-------- SELECTED EXCERPT --------

Multiple Choice Questions: Reasoning Makes Large Language Models (LLMs) More Self-Confident Even When They Are Wrong

Published on Jan 16, 2025
· Submitted by
Gonzalo
on Jan 20, 2025
#3 Paper of the day

Abstract

LLMs are more confident in their answers when reasoning is provided before the answer, regardless of correctness, due to modifications in probability estimation.

AI-generated summary

One of the most widely used methods to evaluate LLMs are Multiple Choice Question (MCQ) tests. MCQ benchmarks enable the testing of LLM knowledge on almost any topic at scale as the results can be processed automatically. To help the LLM answer, a few examples called few shots can be included in the prompt. Moreover, the LLM can be asked to answer the question directly with the selected option or to first provide the reasoning and then the selected answer, which is known as chain of thought. In addition to checking whether the selected answer is correct, the evaluation can look at the LLM-estimated probability of its response as an indication of the confidence of the LLM in the response. In this paper, we study how the LLM confidence in its answer depends on whether the model has been asked to answer directly or to provide the reasoning before answering. The results of the evaluation of questions on a wide range of topics in seven different models show that LLMs are more confident in their answers when they provide reasoning before the answer. This occurs regardless of whether the selected answer is correct. Our hypothesis is that this behavior is due to the reasoning that modifies the probability of the selected answer, as the LLM predicts the answer based on the input question and the reasoning that supports the selection made. Therefore, LLM estimated probabilities seem to have intrinsic limitations that should be understood in order to use them in evaluation procedures. Interestingly, the same behavior has been observed in humans, for whom explaining an answer increases confidence in its correctness.

--------

| GOAL OF THE EXERCISE |
Write out word for word the part of the paper summary on LLM confidence from "Published on Jan" to "in probability estimation.".

-------- DATA PROVIDED --------

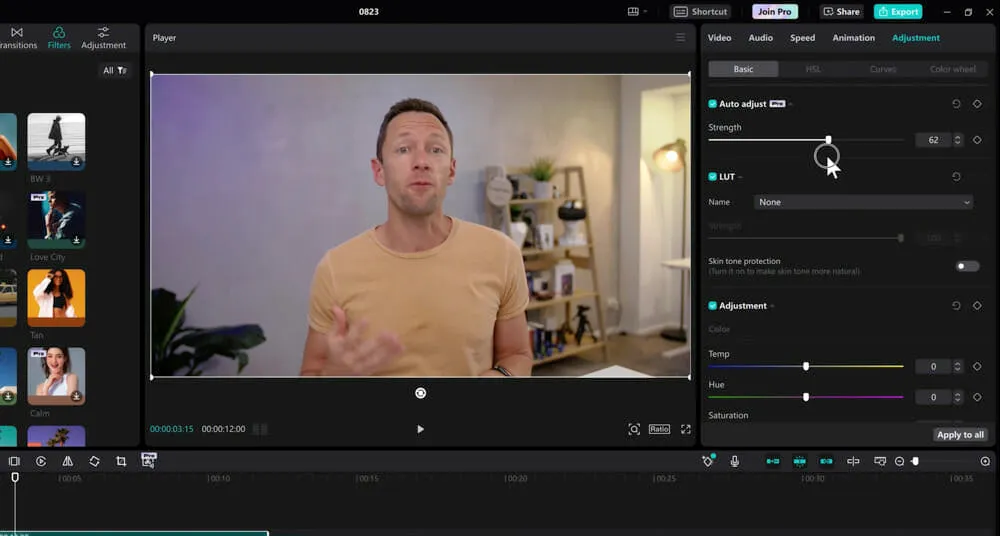Click the Export button
1000x536 pixels.
point(898,12)
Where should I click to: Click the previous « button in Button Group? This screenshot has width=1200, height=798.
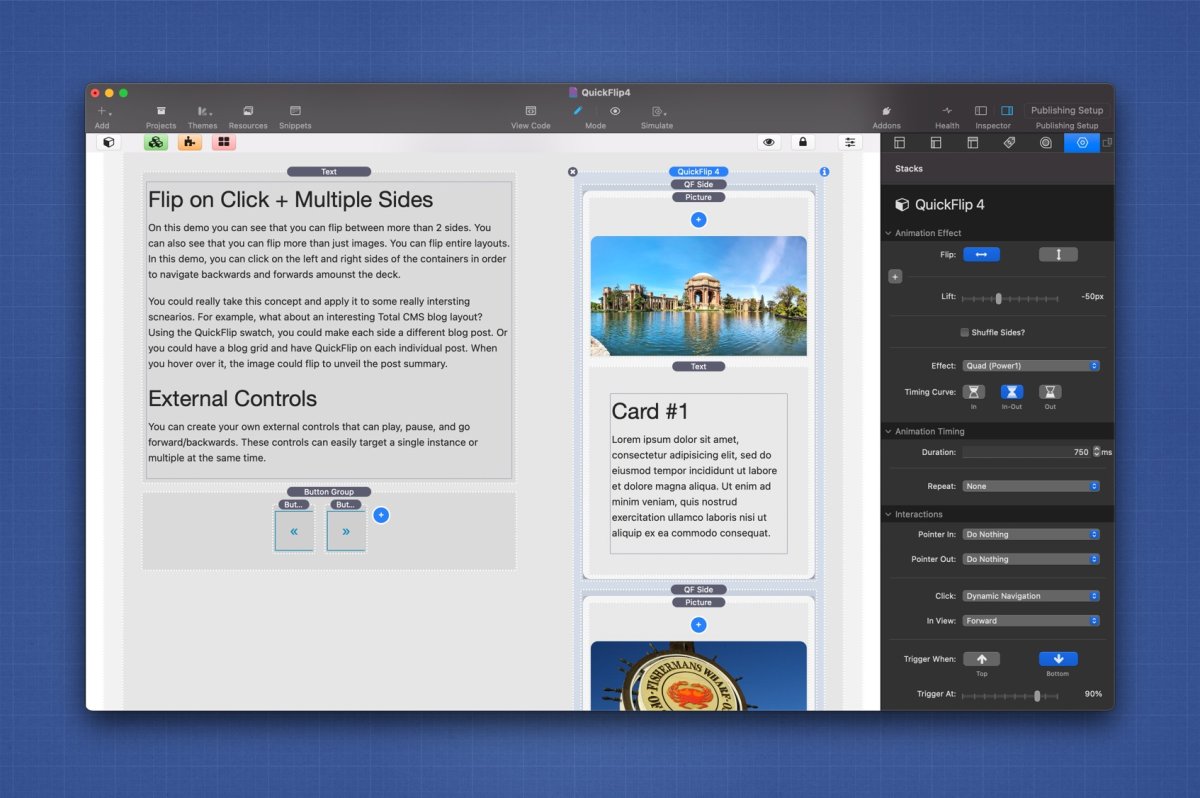pyautogui.click(x=294, y=531)
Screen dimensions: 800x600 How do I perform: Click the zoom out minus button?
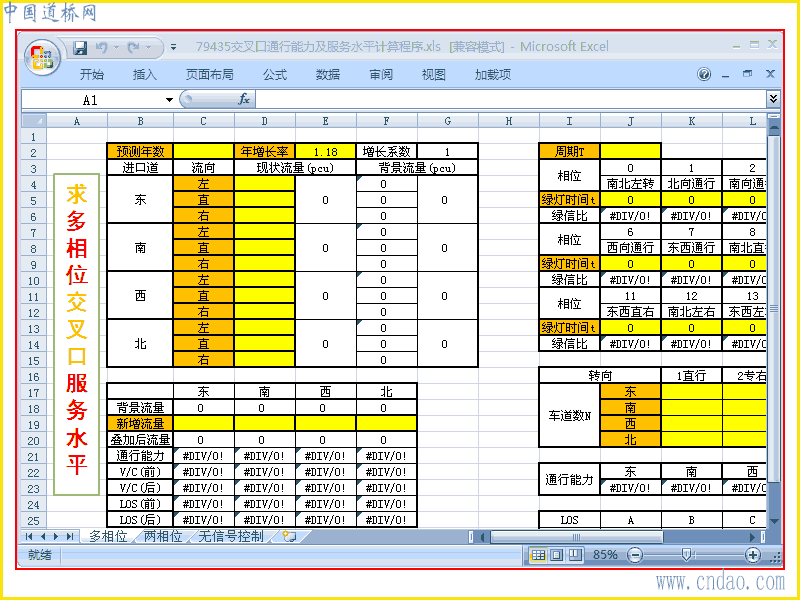[635, 555]
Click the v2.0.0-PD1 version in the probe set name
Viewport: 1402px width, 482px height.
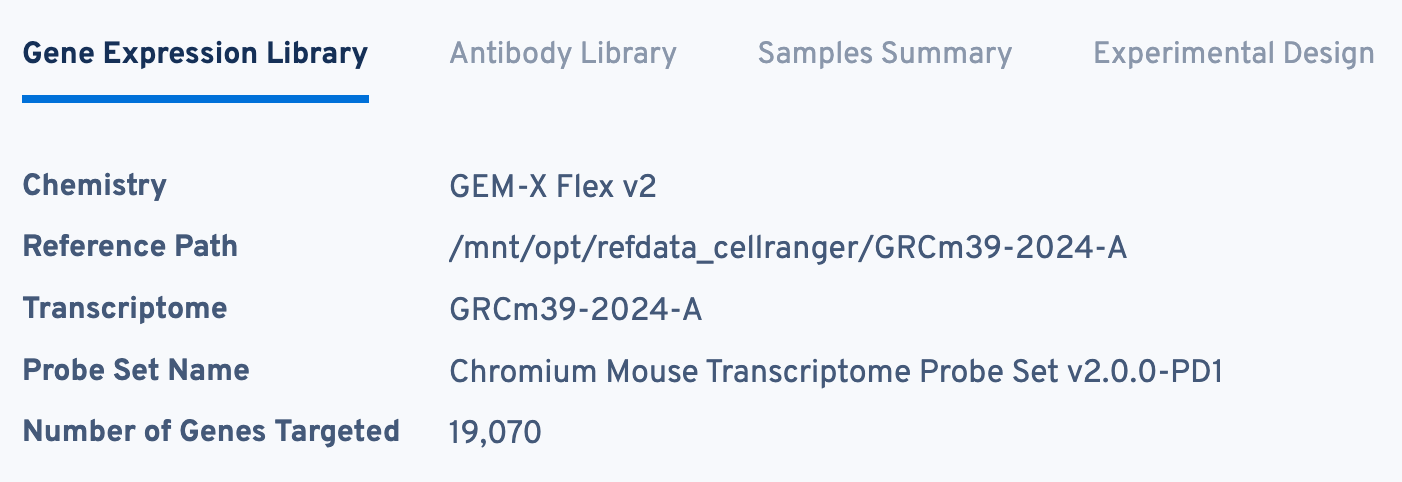[1146, 372]
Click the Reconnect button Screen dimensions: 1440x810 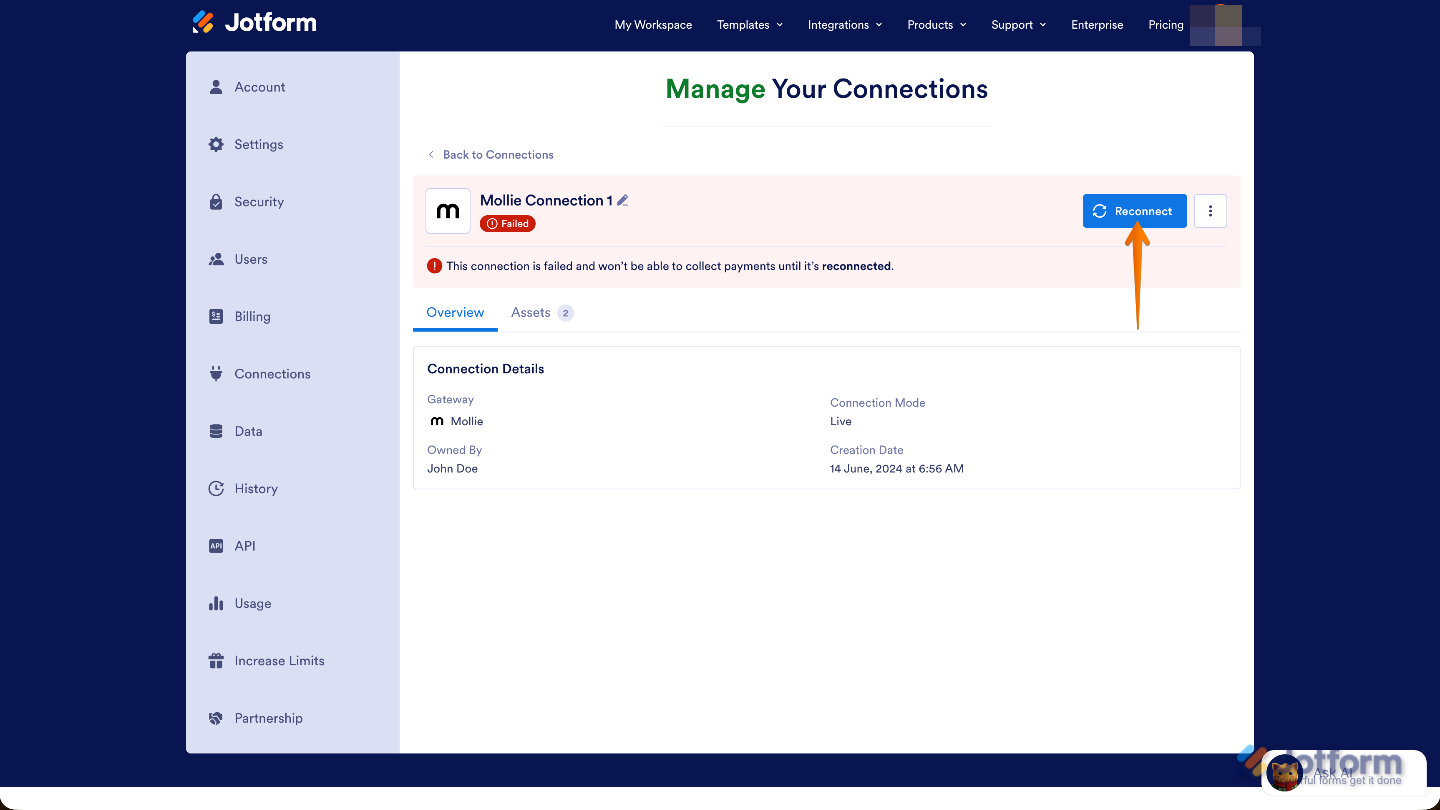click(x=1134, y=210)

--------

| TASK ANSWER |
Published on Jan 16, 2025
· Submitted by
Gonzalo
on Jan 20, 2025
#3 Paper of the day

Abstract

LLMs are more confident in their answers when reasoning is provided before the answer, regardless of correctness, due to modifications in probability estimation.